[What you need to do] Output, exactly and in full, only the lines from the one containing "Task: Expand the Default font preferences row" to the last line of the data. Pictures should not appear.

[Extracted material]
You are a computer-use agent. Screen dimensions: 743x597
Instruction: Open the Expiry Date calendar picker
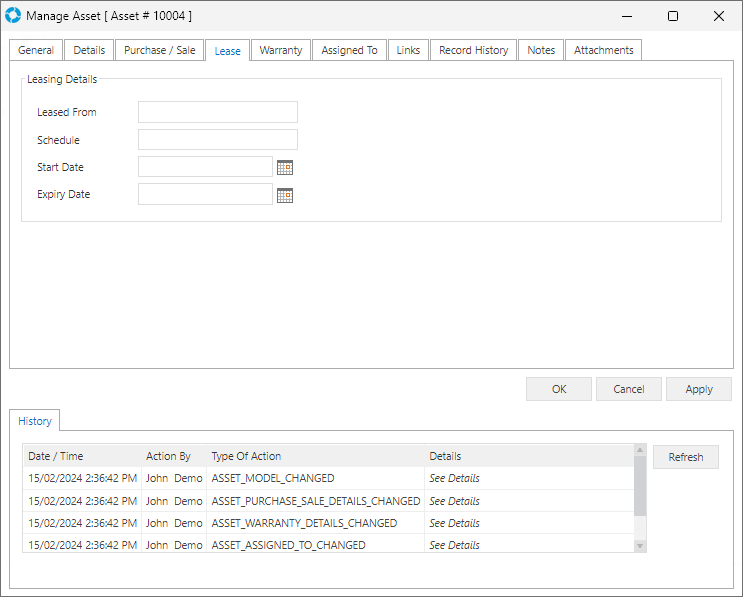[x=285, y=195]
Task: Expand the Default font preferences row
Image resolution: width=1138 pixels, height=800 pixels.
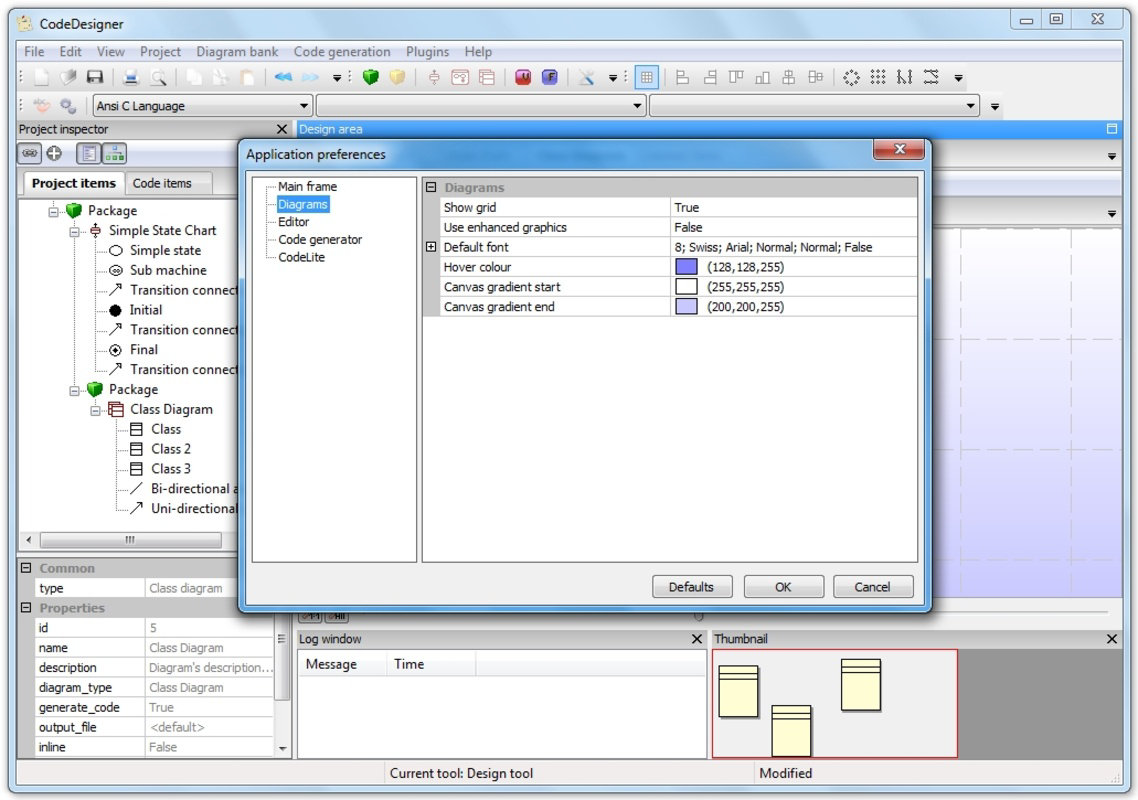Action: pos(430,247)
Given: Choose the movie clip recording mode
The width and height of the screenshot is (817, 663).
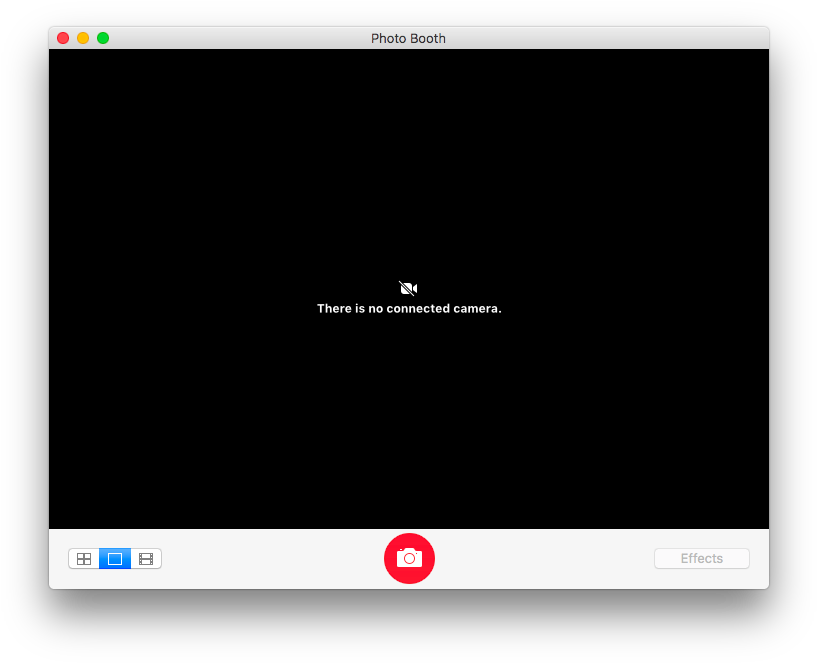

[Result]
Task: Expand the Default font preferences row
Image resolution: width=1138 pixels, height=800 pixels.
Action: pos(430,247)
Given: Choose the movie clip recording mode
The width and height of the screenshot is (817, 663).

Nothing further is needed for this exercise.